The question of a radio program, indeed the entire exchange that had taken place with the slim, silver-haired man wearing the eager expression, had largely escaped Joe. He was still far less proficient in English than he pretended to be, particularly when the subject ran to sports, politics, or business. He had no idea how socks or barrels figured into the discussion.

"That man wants to make a show on the radio about the Escapist," Joe said, slowly, feeling slow, thick-witted, and obscurely abused by inscrutable men.

"He seemed at least to be interested in having his flacks explore the possibility," Deasey said.

"And if they do, you are saying that they will not have to pay us for it."

"I'm saying that."

"But of course they must."

"Not a dime."

"I want a look at that contract," Sammy said.

"Look all you want," Deasey said. "Look it up and down. Hire a lawyer and have him nose around in it. All the rights-radio, movies, books, tin whistles, Cracker Jack prizes-they all belong to Anapol and Ashkenazy. One hundred percent."

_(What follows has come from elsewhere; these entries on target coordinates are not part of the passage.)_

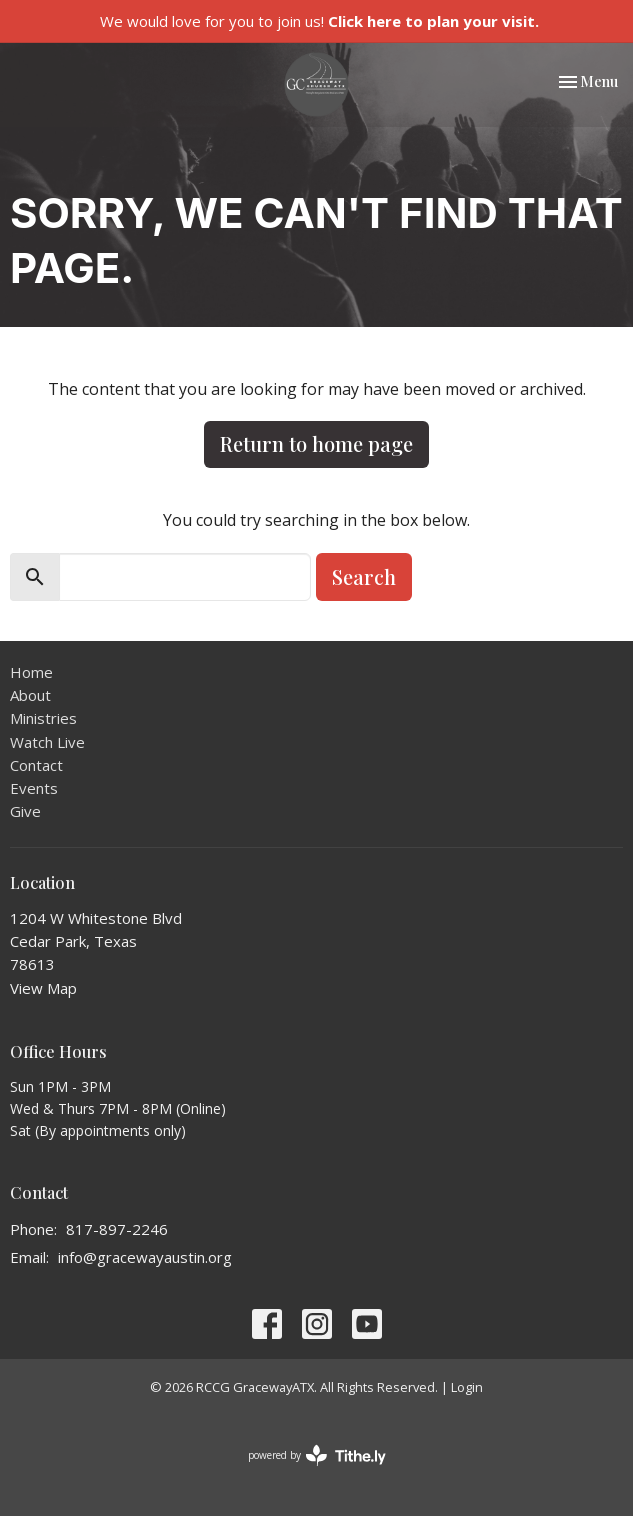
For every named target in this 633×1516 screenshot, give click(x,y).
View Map (43, 988)
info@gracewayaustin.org (145, 1257)
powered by (317, 1455)
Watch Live (47, 742)
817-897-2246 (117, 1229)
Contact (36, 765)
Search (364, 576)
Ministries (43, 718)
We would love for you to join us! (319, 21)
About (30, 695)
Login (467, 1387)
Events (34, 788)
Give (25, 811)
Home (31, 672)
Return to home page (316, 443)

"I thought you said you wanted to warn us." Sammy looked annoyed. "It seems to me the time for a warning would have been about a year ago, when we put our names to that piece-of-shit-excuse-my-language contract."

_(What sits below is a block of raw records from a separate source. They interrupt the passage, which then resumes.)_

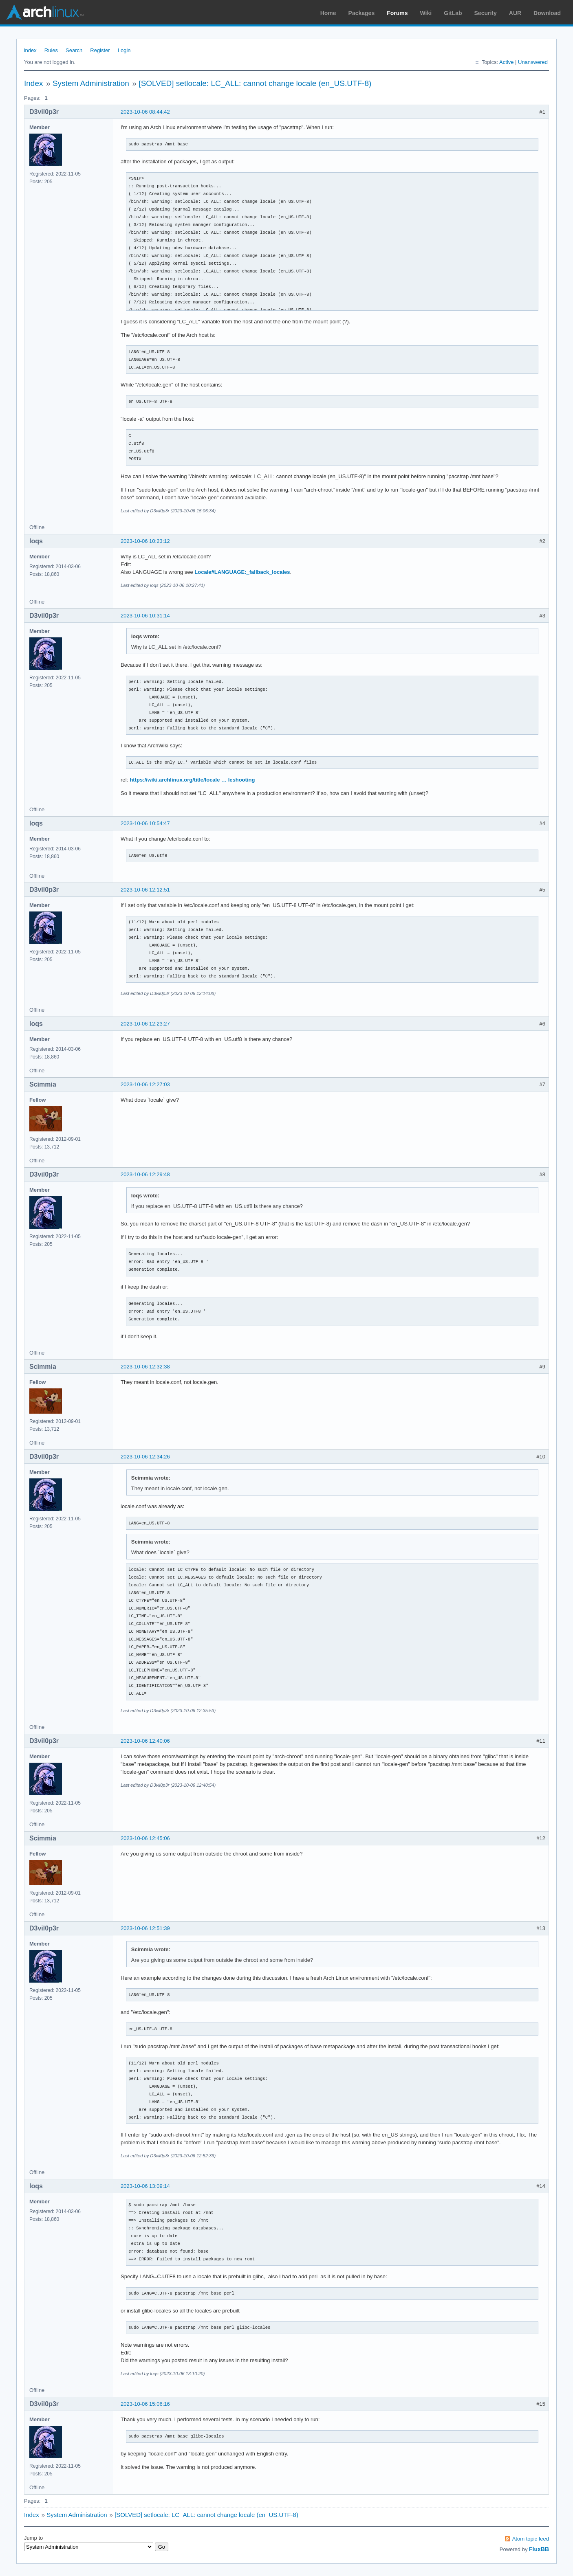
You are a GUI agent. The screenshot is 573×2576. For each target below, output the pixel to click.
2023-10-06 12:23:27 (145, 1024)
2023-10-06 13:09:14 (145, 2186)
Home (328, 13)
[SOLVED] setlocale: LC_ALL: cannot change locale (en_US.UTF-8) (255, 83)
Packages (361, 13)
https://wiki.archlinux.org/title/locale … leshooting (192, 780)
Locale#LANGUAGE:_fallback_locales (242, 572)
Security (485, 13)
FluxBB (539, 2549)
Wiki (426, 13)
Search (74, 50)
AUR (515, 13)
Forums (397, 13)
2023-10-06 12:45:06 (145, 1838)
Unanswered (533, 62)
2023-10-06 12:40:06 (145, 1741)
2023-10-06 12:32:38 (145, 1367)
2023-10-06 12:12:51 (145, 890)
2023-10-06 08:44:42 (145, 112)
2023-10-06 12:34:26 (145, 1457)
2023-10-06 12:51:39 (145, 1928)
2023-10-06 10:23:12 (145, 541)
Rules (51, 50)
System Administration (91, 83)
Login (124, 50)
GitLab (453, 13)
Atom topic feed (530, 2539)
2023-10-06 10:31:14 (145, 616)
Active (506, 62)
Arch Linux (45, 12)
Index (30, 50)
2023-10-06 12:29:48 (145, 1174)
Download (547, 13)
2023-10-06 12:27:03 (145, 1084)
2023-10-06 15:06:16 (145, 2404)
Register (100, 50)
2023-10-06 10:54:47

Deasey nodded. "Fair enough," he said. He went to a glass-fronted lawyer's bookcase, stocked with a copy of every pulp magazine in which one of his novels had appeared, each bound in fine morocco and stamped soberly in gold characters racy policeman or racy ace, with the issue number and date of publication and, beneath these, the uniform legend complete works of george deasey. [5] He stepped back and studied the books with, it seemed to Joe, a certain air of regret, though for what, exactly, Joe could not have said. "For what it's worth, here's the warning now. Or call it advice, if you like. You boys were powerless when you signed that contract last year. You aren't quite so powerless anymore. You've had a good run. You've come up with some good ideas that have sold well. You've begun to make a name for yourselves. Now, we could debate the merits of making a name for yourselves in a third-rate industry by cranking out nonsense for numbskulls, but what isn't in doubt is that there's money to be found in this game right now, and you two have shown a knack for dowsing it. Anapol knows it. He knows that, if you wanted to, you could probably walk over to Donenfeld or Arnold or Goodman and write yourself a much better deal to dream up nonsense over there. So that's my warning: stop handing this crap over to Anapol as if you owed it to him."

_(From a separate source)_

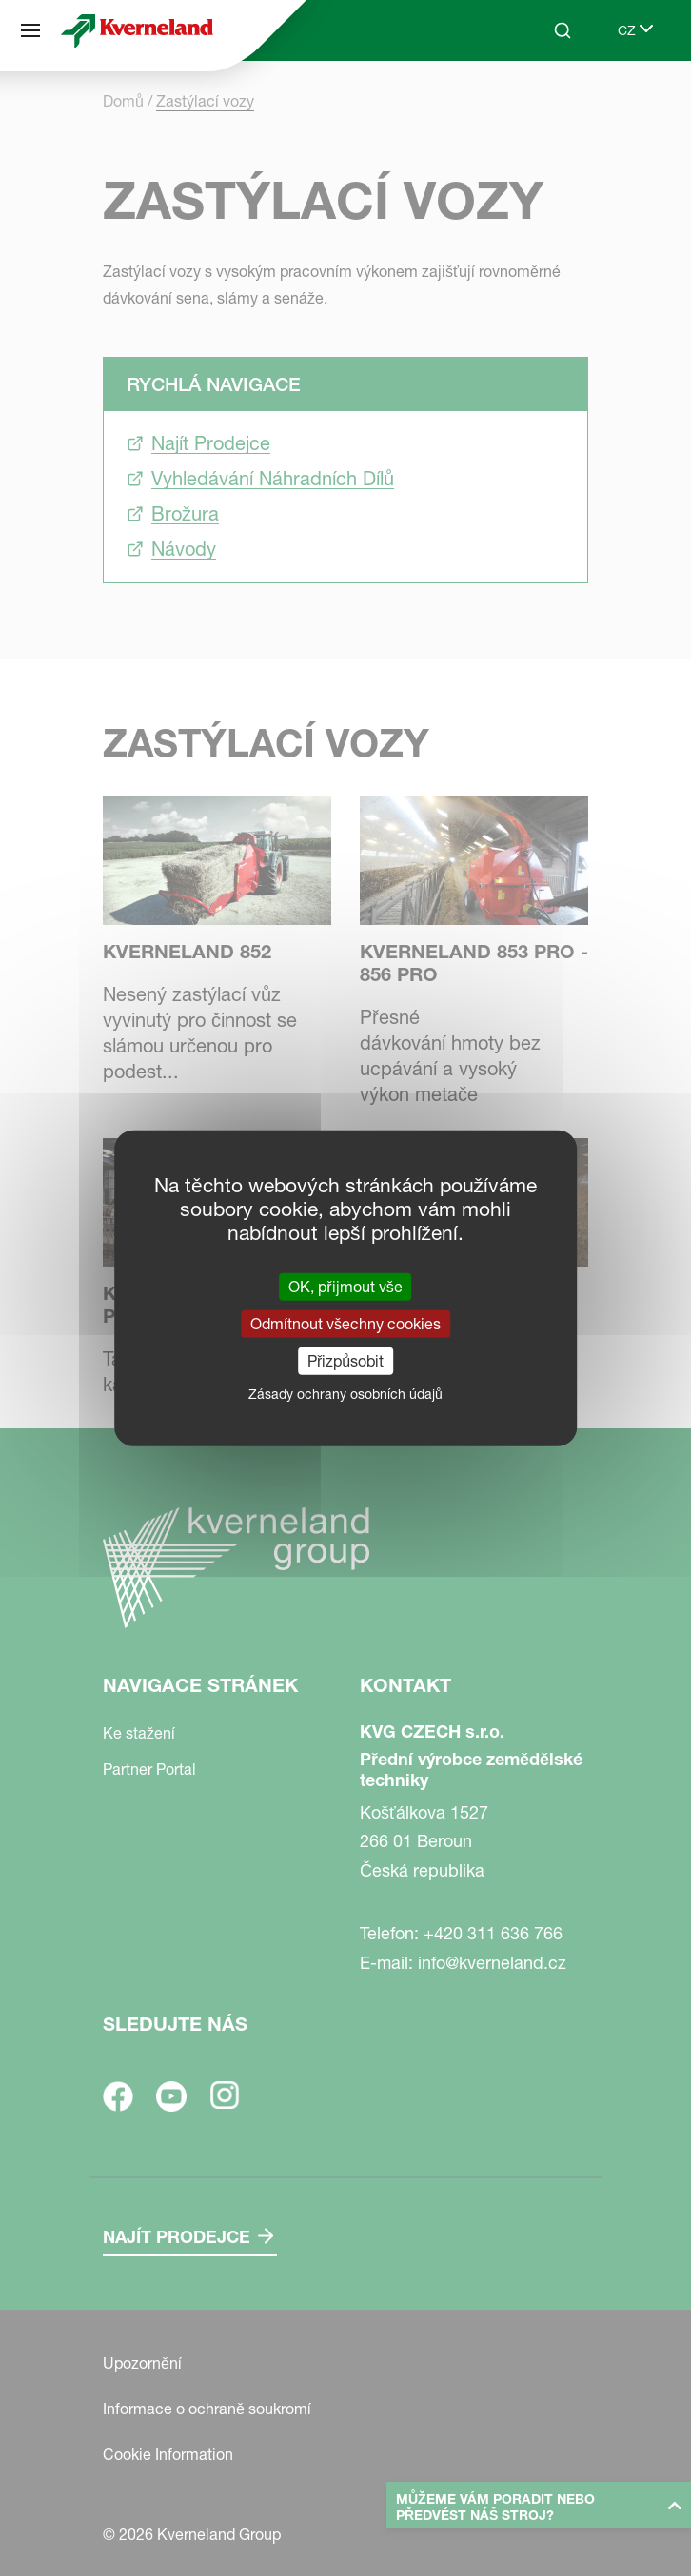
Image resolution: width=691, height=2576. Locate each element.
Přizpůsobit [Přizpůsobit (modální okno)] (345, 1360)
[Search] (562, 30)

"Make him pay for it from now on. Make him give us a piece," Sammy said.

"You didn't hear it from me."

"But in the meantime-"

"You are screwed, gentlemen." He consulted his pocket watch. "Now get out. I have duds of my own to secrete about the premises before I-" He broke off and looked at Joe, then stared down at his watch as if trying to make up his mind about something. When he looked up again, his face had twisted in a false, almost sickeningly cheery, rictus. "The hell with it," he said. "I need a drink. Mr. Clay-"

вернуться

[5] This legendary library of self-mortification was lost, and widely considered apocryphal, until 1993, when one of its volumes, Racy Attorney #23, turned up at an IKEA store in Elizabeth, New Jersey, where it was mutely serving as a dignified-looking stage property on a floor-model "Hjorp" wall unit. It is signed by the author and bears the probably spurious but fascinating inscription To my pal Dick Nixon.